# Homework 3: Loading, Cleaning, Analyzing, and Visualizing Data with Pandas (and using resources!)

### <p style="text-align: right;"> &#9989; Put your name here </p>

## Learning Goals

* Using pandas to work with data and clean it
* Make meaningful visual representations of the data
* Fitting curves to data and evaluating model fits

___

## Assignment instructions

Work through the following assignment, making sure to follow all of the directions and answer all of the questions.

**This assignment is due at 11:59pm on Friday, October 31, 2025** 

It should be uploaded into D2L Homework #3.  Submission instructions can be found at the end of the notebook.

Total points possible: **80**

---
<a id="toc"></a>

## Table of Contents

[Part 0. Academic Integrity Statement](#part_0) (2 points)

[Part 1. Reading, describing, and cleaning data](#part_1)  (29 points)

[Part 2. Exploratory Data Analysis and Data visualization](#part_2)  (25 points)

[Part 3. Fitting curves to data.](#part_3) (24 points)
    

---
<a id="part_0"></a>

## Part 0. Academic integrity statement (2 points)

[Back to Top](#toc)

In the markdown cell below, paste your personal academic integrity statement. By including this statement, you are confirming that you are submitting this as your own work and not that of someone else.

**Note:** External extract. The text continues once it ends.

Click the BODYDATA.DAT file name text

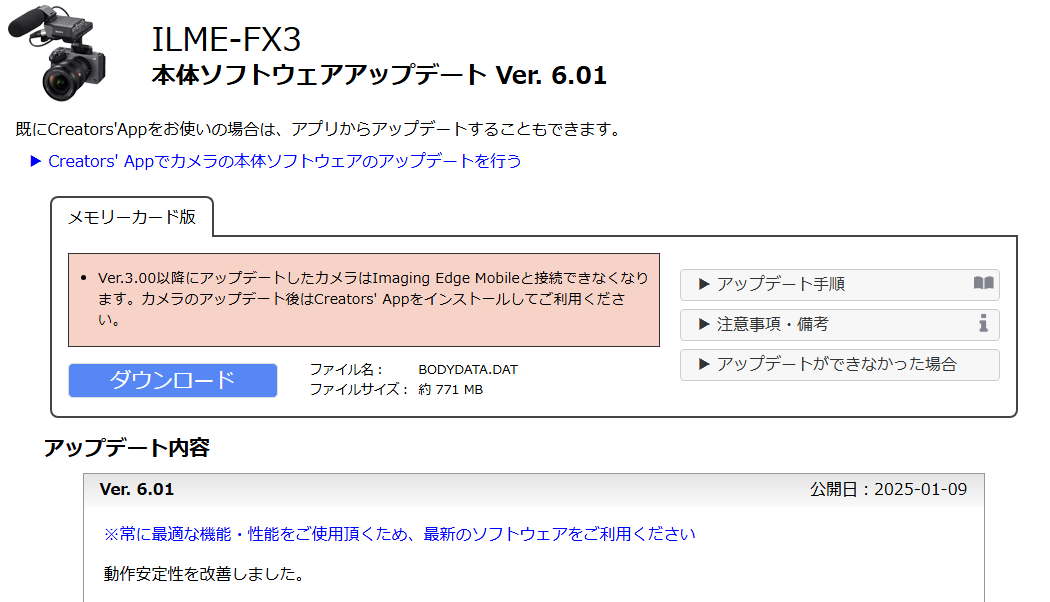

<font size=6 color="#009600">&#9998;</font> *Put your personal academic integrity statement here.*

Before we read in the data and begin working with it, let's import the libraries that we would typically use for this task. You can always come back to this cell and import additional libraries that you need.

In [12]:
import pandas as pd
import matplotlib.pyplot as plt
import numpy as np
import math
from scipy.optimize import curve_fit

---
<a id="part_1"></a>

## Part 1: Reading, describing, and cleaning data (29 total points)

[Back to Top](#toc)

### 1.0 Data Source & Context (4 points)

Before analyzing any dataset, it's important to know where it came from and what that implies for the kinds of conclusions we can (and cannot) draw.

The dataset we'll use in this assignment is: "Analyzing Student Academic Trends" by Saad Ali Yaseen, hosted on Kaggle (https://www.kaggle.com/datasets/saadaliyaseen/analyzing-student-academic-trends). The dataset contains 200 student records; variables include hours_studied, sleep_hours, attendance_percent, previous_scores, exam_score.


&#9989;&nbsp; **Task**
Write a 3-5 sentence Context Statement that addresses: (4 pts)

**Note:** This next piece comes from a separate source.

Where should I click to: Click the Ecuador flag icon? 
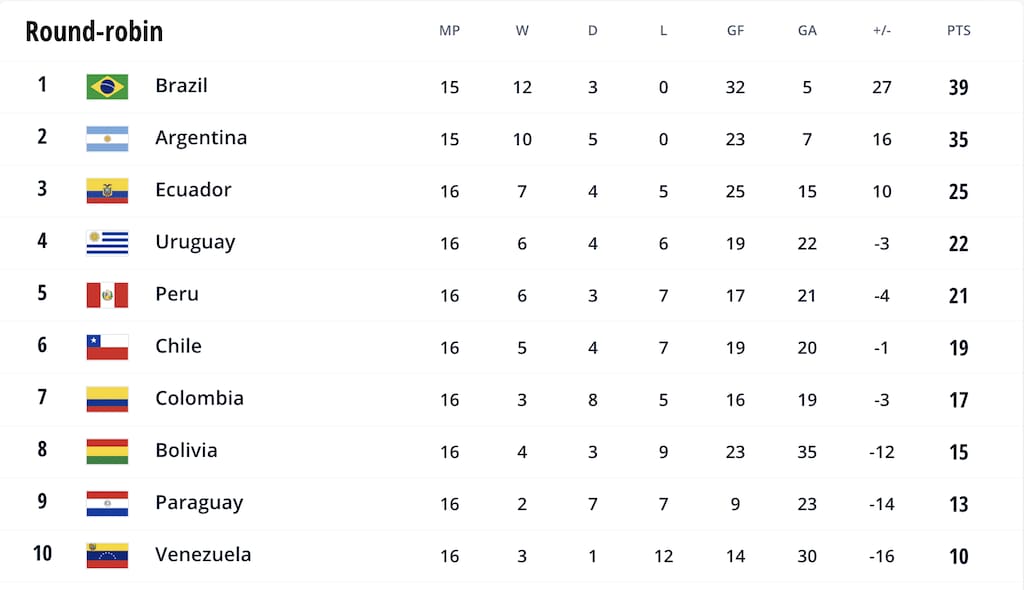click(107, 191)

1. Whether the data appears to be real-world observational, experimental, or simulated/synthetic/curated (and why you think so).

2. What population the data might (or might not) represent, and any limits on generalization.

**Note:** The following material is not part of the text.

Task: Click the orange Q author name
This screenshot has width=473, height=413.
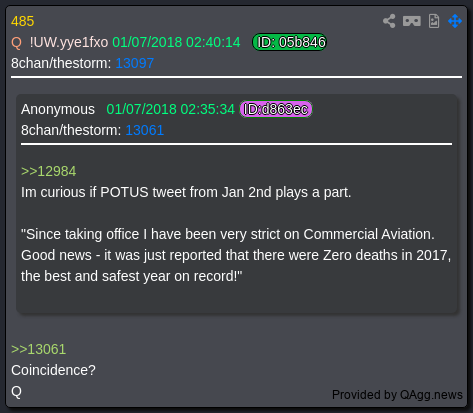Action: [16, 42]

3. What kinds of claims are reasonable (e.g., associations vs. causal claims) given the dataset's provenance and size.

4. Any data quality or measurement caveats you notice (e.g., small N, unknown sampling, engineered features).

<font size=8 color="#009600">&#9998;</font> Put your answer here:  



### 1.1 Read the data (1 point)

&#9989;&nbsp; **Task**

Read in the data from `student_exam_scores.csv` into a Pandas dataframe (0.5 pt) and display the `head` of the data (0.5 pt).

In [14]:
## your code here

### 1.2 Describe the data (3 points)

#### 1.2.1 &#9989;&nbsp; **Task (1 point)**

Use `describe` to display several summary statistics from the data frame.

In [17]:
## your code here

#### 1.2.2 &#9989;&nbsp; **Task (2 points)**
The columns in this dataset represent the following:

- **student_id**: A unique identifier for each student.  
- **hours_studied**: The number of hours the student studied before the exam.  
- **sleep_hours**: The average number of hours the student slept per day.  
- **attendance_percent**: The percentage of classes attended by the student.  
- **previous_scores**: The marks obtained by the student in previous assessments.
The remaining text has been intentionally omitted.